::: Supplied material
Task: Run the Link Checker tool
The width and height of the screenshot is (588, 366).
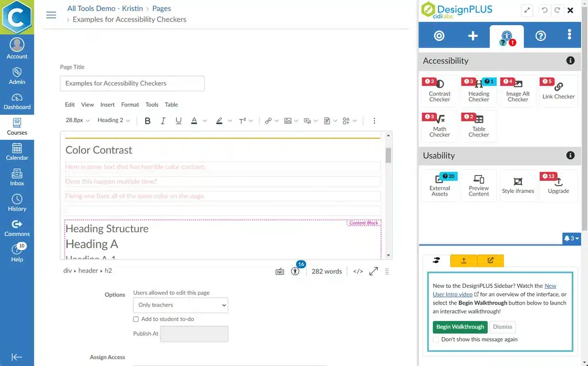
::::::
::: Supplied material
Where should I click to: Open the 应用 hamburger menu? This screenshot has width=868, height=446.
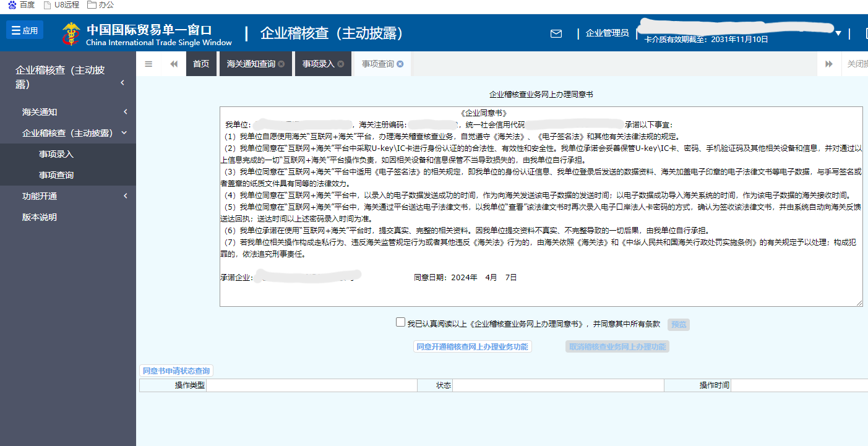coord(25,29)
::::::
::: Supplied material
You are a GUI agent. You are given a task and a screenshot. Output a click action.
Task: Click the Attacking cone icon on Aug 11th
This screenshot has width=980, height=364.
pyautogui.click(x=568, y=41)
::::::
*What this task involves*: Given the data above, transcribe exactly the lines from the one containing "Task: Run the Link Checker tool" down to the one containing "The width and", and no others.

*Reply to the task*:
Task: Run the Link Checker tool
The width and height of the screenshot is (588, 366).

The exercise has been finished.